The Postal Service had discussed for years developing an electronic voting system with state and local voting officials, said Tammy Patrick, a senior adviser at the government watchdog group Democracy Fund and the former federal compliance officer at the Maricopa County, Ariz., elections department. Such a system might have lightened the burden for some military and overseas voters who cast ballots by mail in a system that's notoriously slow.
But those discussions were theoretical, Patrick said, to help facilitate voting access for military and overseas voters, or for disabled individuals. Some states already allow some forms of electronic voting for such voters, though vanishingly few people are eligible to use them.
USPS spokesman Partenheimer said in an emailed statement that the agency's patent for the program was "exploratory in nature and did not proceed to a production model."
"Blockchain technology's potential to strengthen digital transaction security is a concept we have explored on our journey to better meet our customers' current and future needs, and to bridge the gap between the physical and digital worlds," Partenheimer said. "But we don't have plans to advance this system."
The Postal Service system allowed people to cast votes on an Internet-connected mobile app similar to how they might add items to an online shopping cart or fill out an online survey. The votes were designed to be anonymous and to be recorded in multiple digital locations simultaneously. The idea is that each of those digital records would act as a check to verify the accuracy of the other records. This is essentially the same method that cryptocurrencies such as bitcoin use to ensure transactions are accurately recorded.
But the system didn't protect against the numerous ways hackers might fake or corrupt votes, the University of Colorado researchers said. Those include impersonating voters, attacking the blockchain system itself so votes can't be trusted, flooding the system with information so it becomes too overwhelmed to function, and using techniques that undermine voters' privacy and the secrecy of the ballot. The researchers were able to successfully perform all those hacks during a mock election held on campus.
"Based on our research, this actually causes more problems than it solves," Shawn M. Emery, one of the researchers and a PhD candidate in cybersecurity, said. "If three researchers can do this much damage, I can't imagine what a nation-state actor with millions of dollars in its budget could do in order to break this election system in multiple ways."

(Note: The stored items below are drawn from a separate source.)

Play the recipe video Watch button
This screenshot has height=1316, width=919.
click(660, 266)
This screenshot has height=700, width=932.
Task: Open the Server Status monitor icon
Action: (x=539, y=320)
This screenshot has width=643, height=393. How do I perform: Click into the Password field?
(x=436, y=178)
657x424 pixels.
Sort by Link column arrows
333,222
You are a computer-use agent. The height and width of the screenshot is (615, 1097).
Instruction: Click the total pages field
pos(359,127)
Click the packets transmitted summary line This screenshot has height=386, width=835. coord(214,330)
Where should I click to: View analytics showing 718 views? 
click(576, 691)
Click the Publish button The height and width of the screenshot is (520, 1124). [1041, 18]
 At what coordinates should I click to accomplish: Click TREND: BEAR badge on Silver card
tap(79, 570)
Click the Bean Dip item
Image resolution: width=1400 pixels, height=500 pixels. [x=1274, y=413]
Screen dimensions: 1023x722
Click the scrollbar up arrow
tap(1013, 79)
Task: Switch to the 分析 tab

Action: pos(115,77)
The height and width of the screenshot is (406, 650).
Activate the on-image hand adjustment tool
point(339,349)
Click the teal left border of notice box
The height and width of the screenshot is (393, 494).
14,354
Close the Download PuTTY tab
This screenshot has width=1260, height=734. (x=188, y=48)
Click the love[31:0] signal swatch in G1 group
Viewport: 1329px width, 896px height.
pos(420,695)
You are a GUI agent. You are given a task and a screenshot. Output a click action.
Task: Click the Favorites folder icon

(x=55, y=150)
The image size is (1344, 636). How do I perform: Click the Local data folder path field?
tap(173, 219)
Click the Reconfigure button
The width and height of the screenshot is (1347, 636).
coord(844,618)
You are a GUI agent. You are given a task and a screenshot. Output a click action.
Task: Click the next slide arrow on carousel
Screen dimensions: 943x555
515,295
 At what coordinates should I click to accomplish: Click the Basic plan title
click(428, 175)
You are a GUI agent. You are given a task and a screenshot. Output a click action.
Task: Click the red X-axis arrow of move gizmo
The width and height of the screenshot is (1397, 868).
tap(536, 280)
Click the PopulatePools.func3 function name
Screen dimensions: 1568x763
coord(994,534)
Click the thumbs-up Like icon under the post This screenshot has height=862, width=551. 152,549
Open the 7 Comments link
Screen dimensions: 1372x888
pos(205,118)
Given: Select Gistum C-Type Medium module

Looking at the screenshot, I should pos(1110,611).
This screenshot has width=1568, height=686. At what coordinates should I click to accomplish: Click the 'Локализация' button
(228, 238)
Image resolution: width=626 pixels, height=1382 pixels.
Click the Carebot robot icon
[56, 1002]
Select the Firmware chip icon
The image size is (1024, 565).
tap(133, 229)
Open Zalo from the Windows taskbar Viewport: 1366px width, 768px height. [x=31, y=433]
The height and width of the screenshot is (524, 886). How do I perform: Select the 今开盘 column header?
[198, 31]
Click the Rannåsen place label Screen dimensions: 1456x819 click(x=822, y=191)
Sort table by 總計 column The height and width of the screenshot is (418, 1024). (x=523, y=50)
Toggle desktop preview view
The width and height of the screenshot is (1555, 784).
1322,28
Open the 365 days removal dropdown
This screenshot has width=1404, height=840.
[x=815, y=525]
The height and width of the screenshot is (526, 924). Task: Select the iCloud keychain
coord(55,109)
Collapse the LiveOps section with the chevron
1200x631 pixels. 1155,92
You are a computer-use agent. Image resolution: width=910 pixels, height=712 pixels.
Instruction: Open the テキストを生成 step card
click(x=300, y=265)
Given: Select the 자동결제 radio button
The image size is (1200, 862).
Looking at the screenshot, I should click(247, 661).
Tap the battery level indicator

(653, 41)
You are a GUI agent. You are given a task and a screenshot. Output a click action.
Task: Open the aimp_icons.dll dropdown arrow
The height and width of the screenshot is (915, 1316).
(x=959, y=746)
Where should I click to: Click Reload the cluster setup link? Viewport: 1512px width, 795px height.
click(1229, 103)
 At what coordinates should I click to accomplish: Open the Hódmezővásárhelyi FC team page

The Colorado researchers were made to sign a nondisclosure agreement that prevented them from identifying the organization that built the prototype voting system, they said. In a paper describing the testing and presented at an academic conference, they said it was built by "a U.S. government organization, that has requested to remain unnamed [and] plays an important role in national elections."
Cybersecurity advocates and election officials have long warned that mobile or online voting is the least secure method of casting ballots because there's no physical record of the vote and no way for voters to verify their ballots were recorded accurately or for auditors to double-check them after the fact.
It would also be far easier for hackers to infect voters' phones or laptops with malicious software that alters such votes rather than to compromise election machines, which are supposed to be completely segregated from the public Internet.
Sen. Ron Wyden, D-Ore., described mobile voting as "about the worst thing you can do in terms of election security in America, short of putting American ballot boxes on a Moscow street," during a Senate floor speech last year.
There has nevertheless been a concerted push to expand mobile voting in recent years, spurred by the hope of making voting more convenient and accessible, especially for people who rarely exercise their franchise or have disabilities that make voting difficult.